Decreasing Term—In this type of policy, the face amount of insurance decreases while the premium remains level. Decreasing term policies are most commonly sold as a form of mortgage insurance, whereby your insurance coverage decreases over the life of the mortgage.
IMPORTANT NOTE: Because the insurance decreases while the premium remains level, this type of term insurance tends to be more costly the longer the policy stays in-force. It is generally not recommended.
Narrowing the Playing Field When Searching for Term Insurance
There are several factors to keep in mind as you shop around for the right term life insurance policy:
- Comparing policies. Every policy illustration or "quote" you receive should have a "net payment" index at the end of the illustration. A life insurance illustration is not the actual contract: it is simply a computer-generated sheet that shows both the current and guaranteed schedule of premium payments by age. The "net payment" index is an interest-adjusted formula that allows you to compare term policies among companies. The lower the number, the less expensive the insurance, assuming you keep it over the stated period. The formula is not perfect, but it is an industry standard. Make sure you are comparing quotes of people of the same gender, age, and status (preferred, standard, smoker, non-smoker, etc.).

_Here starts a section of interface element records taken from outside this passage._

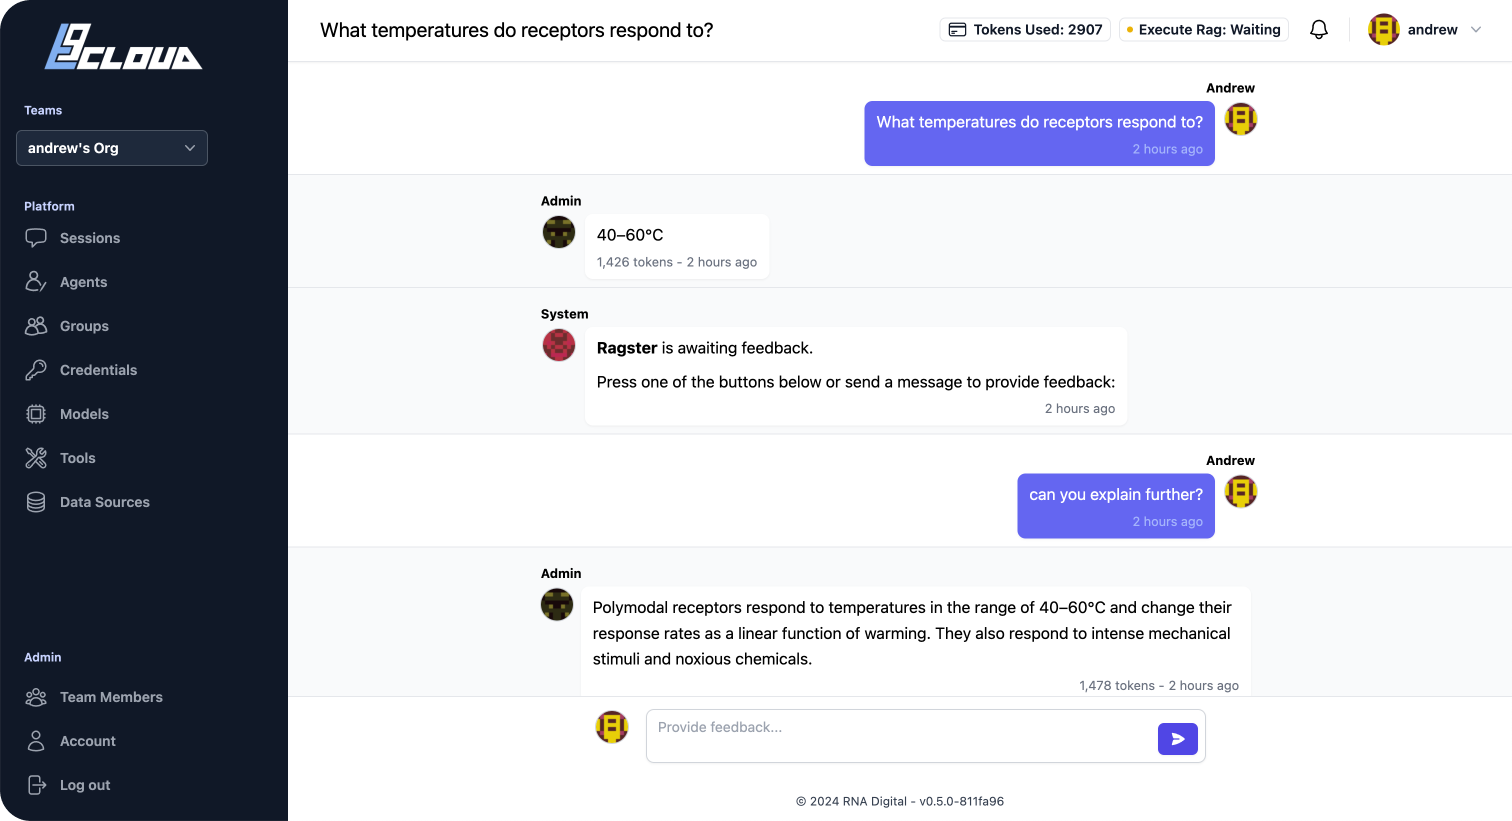
Task: Click the Tokens Used: 2907 badge
Action: (1024, 29)
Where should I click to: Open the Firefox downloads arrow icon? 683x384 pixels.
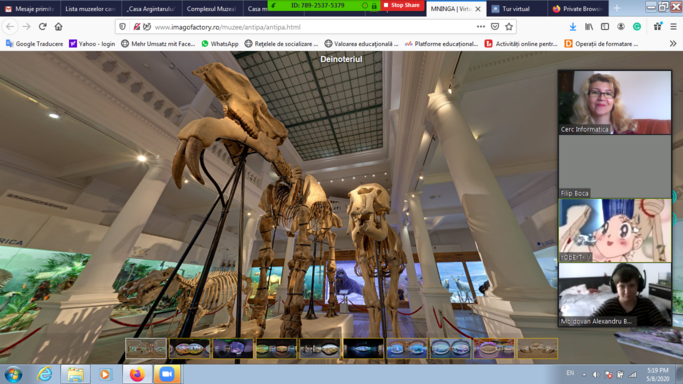coord(573,27)
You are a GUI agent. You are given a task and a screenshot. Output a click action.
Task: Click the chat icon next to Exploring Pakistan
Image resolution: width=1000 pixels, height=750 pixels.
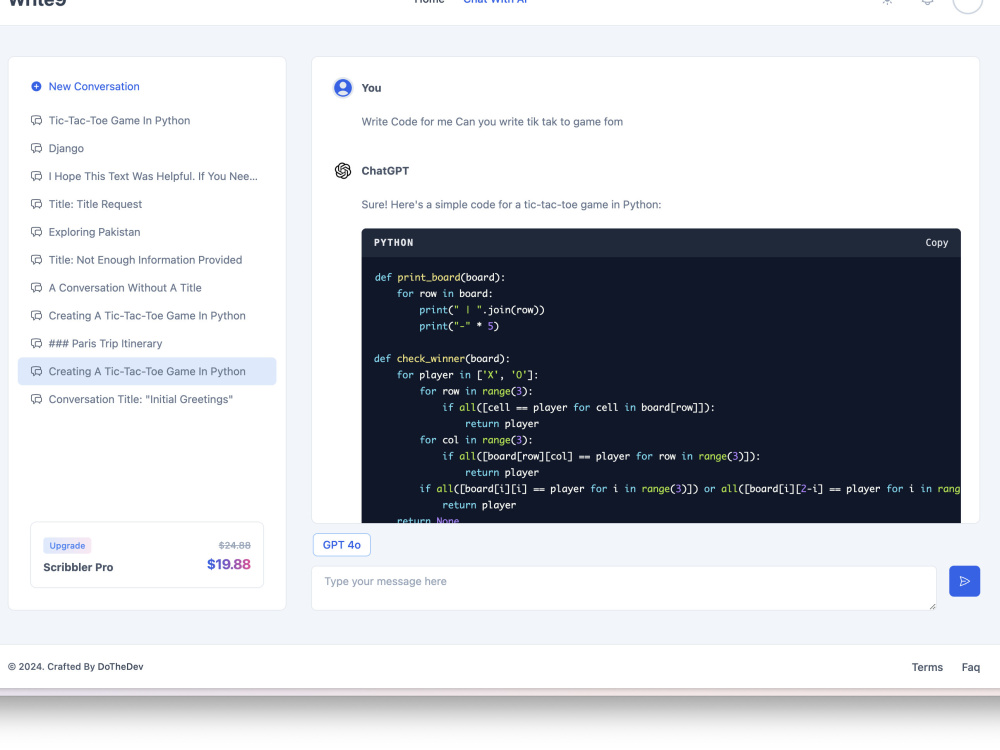(x=35, y=232)
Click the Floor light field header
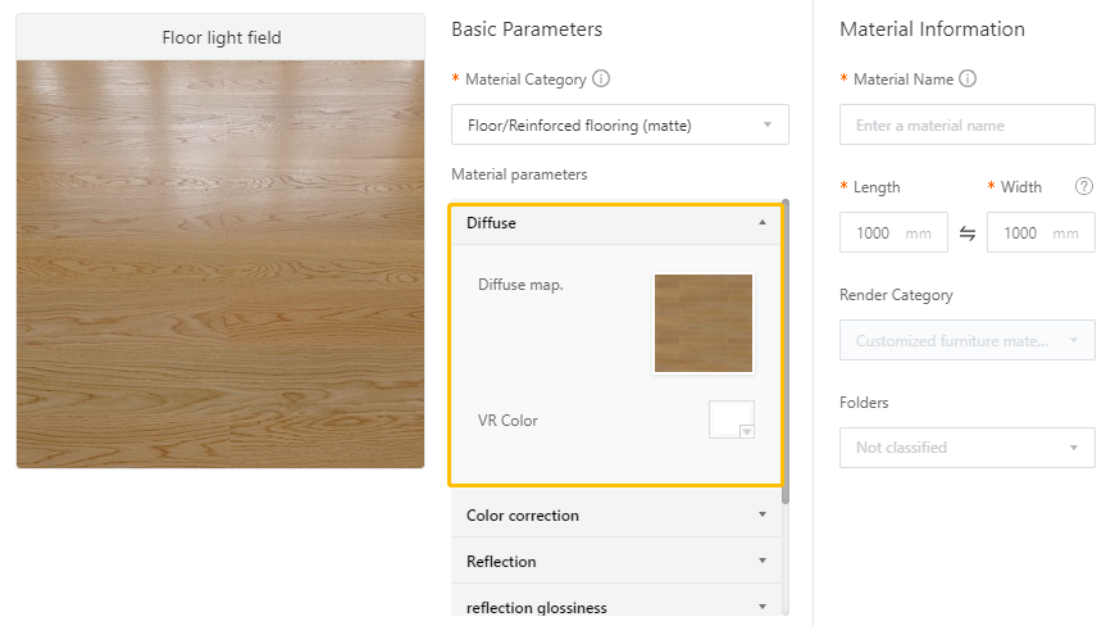 click(221, 38)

- Renewability. Make sure the policy issued is renewable for the length of time you'll need insurance. A policy that is issued as "renewable" cannot be canceled if your health should worsen. If you're young and think you'll need the insurance until you retire, don't buy a policy with a term of five or ten years. You may find yourself unable to purchase insurance in the future if your health should deteriorate. If you're thinking of purchasing a "re-entry" term policy, make sure it is renewable after the initial term.
- Convertibility. If you are buying term insurance, particularly when you're young, you may have a need to purchase or "convert" to cash-value insurance as you get older. If your policy is convertible, it means the company will offer you a cash-value policy without further evidence of insurability. Your conversion status is typically the same as the status of your existing policy. Be careful: some companies limit the age for conversion.
IMPORTANT NOTE: Converting your group term insurance to a cash-value policy may not be your best bet. If you're a non-smoker in good health, have your life insurance company, or any life insurance company, issue you a new cash-value policy and underwrite you by fulfilling the medical requirements. You'll usually be eligible for lower rates.
- Premiums. The amount you pay can vary widely from company to company. Term premiums are calculated differently based on the type of policy. Policies may be participating or non-participating. Participating policies earn dividends, which can help you reduce the scheduled premium increases. Non-participating policies do not pay dividends, but their scheduled premiums are projected to be lower than their guaranteed premiums. One way to compare policies is to look at the company's guaranteed premiums, just in case the company needs to increase its scheduled premium or lower its dividend scale. Regardless of the company's experience, you can determine the worst case scenario.
IMPORTANT NOTE: When comparing policies, make sure there are no riders attached to the policy. You want to compare apples to apples, and riders can be priced differently.
- Number of policies. Don't think you'll be able to get it cheaper if you buy two individual policies rather than one large policy. First, the larger the face amount, the lower the cost per thousand dollars of life insurance. Companies band their premiums usually between $100,000 and $249,999, $250,000 and $499,999, and upwards. Second, many companies charge a policy fee in addition to the cost of insurance.
SUGGESTION: Try to buy one term insurance policy to cover all your life insurance needs and keep your costs down.